Pectra also builds on last year’s upgrade, Dencun.
That upgrade introduced blobs, a form of data storage that layer 2 blockchains can use to submit compressed transaction data to Ethereum.
That brought the cost of transactions on layer 2 blockchains — already much cheaper than Ethereum itself — down to pennies on the dollar.
But layer 2 blockchains quickly became congested, and their dynamic transaction fees, which fluctuate based on activity, occasionally spiked above pre-Dencun levels.
By doubling the number of blobs Ethereum can handle, Pectra is expected to keep transaction fees on layer 2 blockchains relatively affordable — for now, at least.
On a developer call in January, Jesse Pollak, the lead developer of Coinbase’s layer 2 blockchain, Base, said he expected usage to outpace Ethereum updates.
His colleagues projected a 10- to 20-fold increase in demand in 2025, he said, far more than the additional capacity Pectra adds.
“Right now, we are not well positioned to capture that demand.”
Finally, Pectra will allow validators to consolidate their staked capital, which had to be managed in separate batches of 32 Ether. Now, validators can manage up to 2,048 Ether at once. That means less overhead cost for their operators.
“Pectra is Ethereum remembering what it’s for,” Binji wrote. “Not just for resilience. Not just for scale. For users.”
Price pain
But it doesn’t address a key gripe about Ethereum: the underperformance of its cryptocurrency relative to major rivals like Bitcoin and Solana.
Ether has failed to live up to its status as “ultrasound money,” Ethereum Foundation researcher Justin Drake said in February. Its supply was supposed to drop, its value was supposed to rise.
Even as Bitcoin and Solana hit all-time highs after the election of “crypto president” Donald Trump in the US, Ether topped out at $4,000 in December, well short of the all-time high of $4,800 it hit back in 2021.
Amid market chaos triggered by Trump’s tariff policies last month, Ether fell faster than other major cryptocurrencies, hitting a two-year low just above $1,400.
Critics have blasted developers’ decision to focus on the cheaper, faster layer 2 blockchains built atop Ethereum as the route to mass adoption, arguing those blockchains consume so little Ether in the form of transaction fees that the promise of an ever-decreasing supply — and ever-increasing price — has failed to materialise.
Things have changed somewhat since a shakeup at the Ethereum Foundation, a richly-endowed Swiss nonprofit that contributes to the blockchain’s ongoing development.
New leadership has said they intend to focus on making Ethereum cheaper and more performant, rather than solely outsourcing the affordability push to layer 2 developers.
Fusaka
Ethereum Foundation leaders have yet to say when those changes might come or what they might entail.

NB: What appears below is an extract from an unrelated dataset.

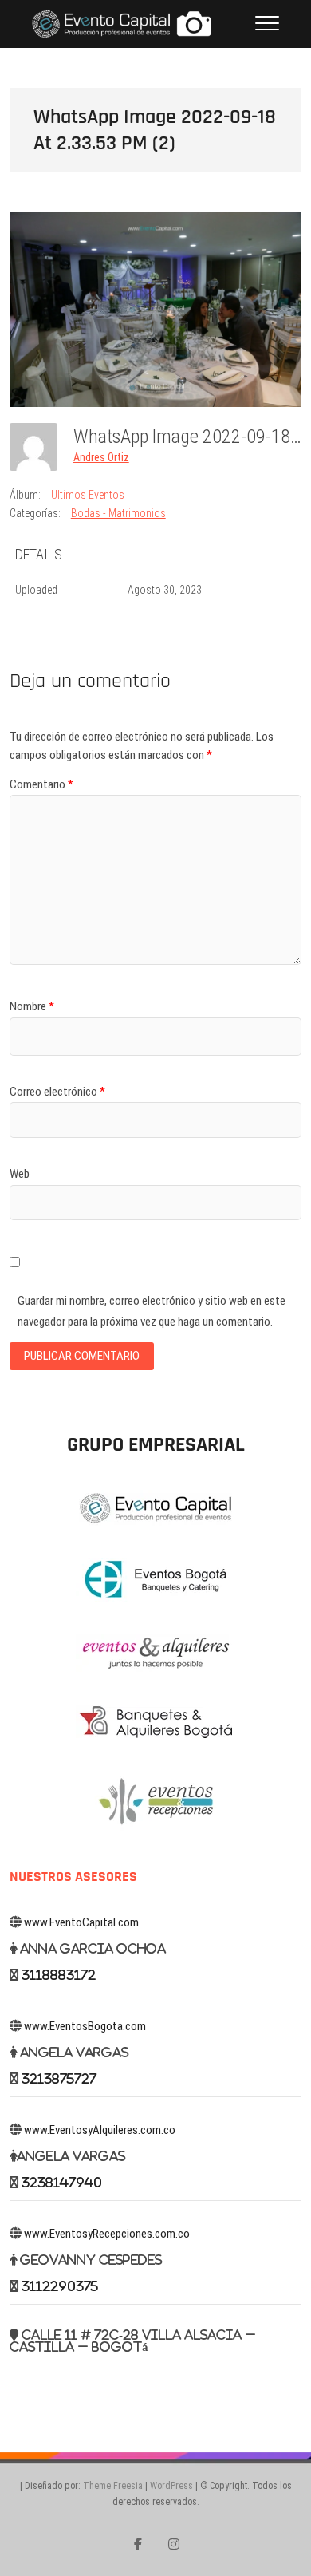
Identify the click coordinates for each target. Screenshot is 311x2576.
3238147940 (62, 2182)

In the meantime, Ethereum’s next major upgrade, dubbed Fusaka, is expected in the latter half of this year.
Developers say Fusaka will improve the blockchain’s decentralisation.
Each computer that makes up Ethereum’s distributed network must download all the data in each new blob submitted by layer 2 blockchains.
After Fusaka, the computers will only need to download a portion of each blob while using cryptography to confirm the accuracy of the remaining information downloaded by other computers in the network.
That will dramatically boost the blockchain’s ability to process blobs, according to independent Ethereum researcher Christine Kim.